◆ **THE EXERCISE**: Lay out all of the rows below as a two-column CSV with the headers text and answer. Give one line per row, and put the row's text and its answer each in a single quoted field, with line breaks replaced by spaces.

◆ **ENTRIES SHOWN**:
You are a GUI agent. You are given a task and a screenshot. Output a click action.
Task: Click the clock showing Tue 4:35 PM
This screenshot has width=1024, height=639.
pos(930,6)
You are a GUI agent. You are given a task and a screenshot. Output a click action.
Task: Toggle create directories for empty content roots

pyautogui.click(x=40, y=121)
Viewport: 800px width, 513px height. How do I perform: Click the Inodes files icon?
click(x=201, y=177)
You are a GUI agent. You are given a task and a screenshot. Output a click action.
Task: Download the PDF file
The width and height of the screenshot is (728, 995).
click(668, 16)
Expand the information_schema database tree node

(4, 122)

◆ **EXERCISE RESULT**:
text,answer
"You are a GUI agent. You are given a task and a screenshot. Output a click action. Task: Click the clock showing Tue 4:35 PM This screenshot has width=1024, height=639.","pos(930,6)"
"You are a GUI agent. You are given a task and a screenshot. Output a click action. Task: Toggle create directories for empty content roots","pyautogui.click(x=40, y=121)"
"Viewport: 800px width, 513px height. How do I perform: Click the Inodes files icon?","click(x=201, y=177)"
"You are a GUI agent. You are given a task and a screenshot. Output a click action. Task: Download the PDF file The width and height of the screenshot is (728, 995).","click(668, 16)"
"Expand the information_schema database tree node","(4, 122)"